[Collected data]
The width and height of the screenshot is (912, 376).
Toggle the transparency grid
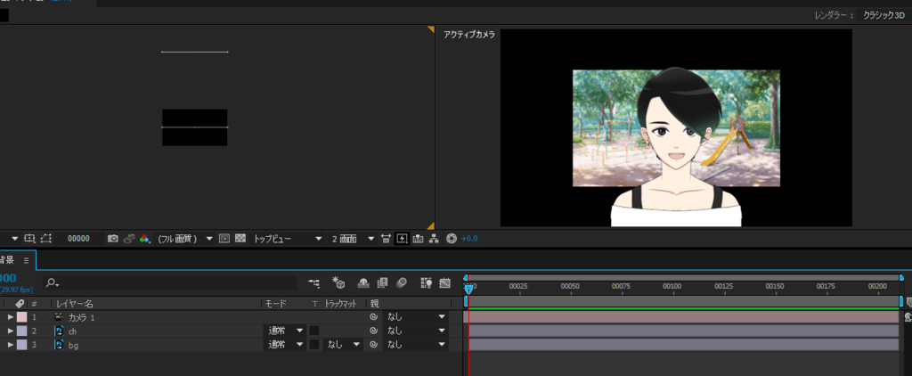(x=240, y=239)
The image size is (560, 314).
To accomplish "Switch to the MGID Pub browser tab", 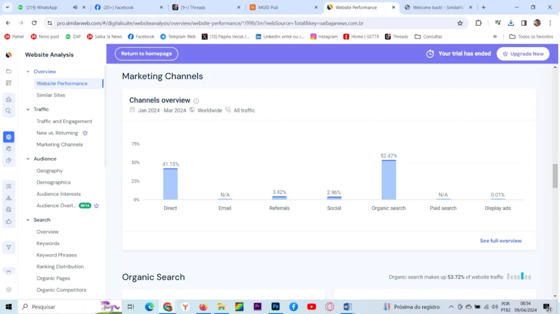I will pyautogui.click(x=268, y=8).
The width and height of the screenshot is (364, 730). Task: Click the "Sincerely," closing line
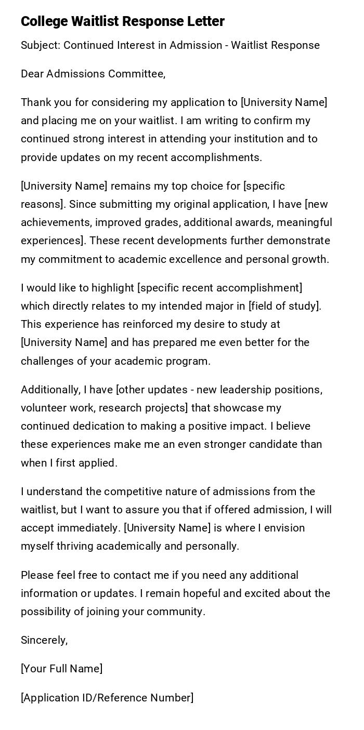pos(44,640)
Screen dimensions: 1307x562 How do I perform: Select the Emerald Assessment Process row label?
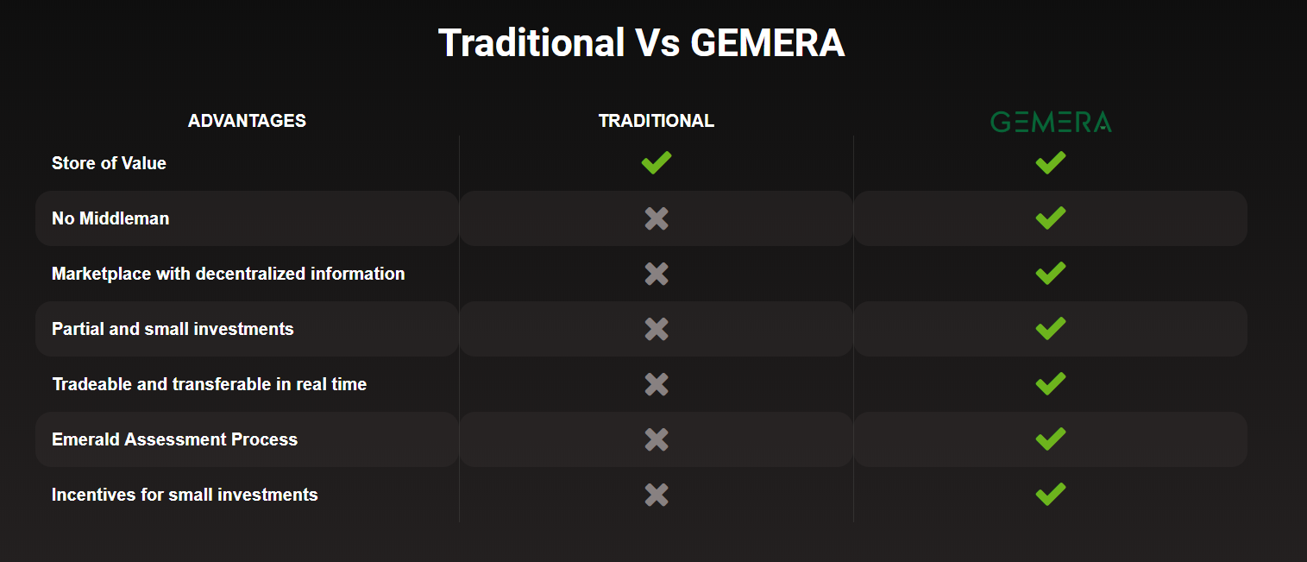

** Task objective **
Skip all pictures. Copy exactly the lines from the one containing "The width and height of the screenshot is (364, 730)." through the end of the records, both ends included.

** Your solution **
The width and height of the screenshot is (364, 730). Task: Click the "Sincerely," closing line
pos(44,640)
Screen dimensions: 1307x562 How do I perform: Select the Emerald Assessment Process row label?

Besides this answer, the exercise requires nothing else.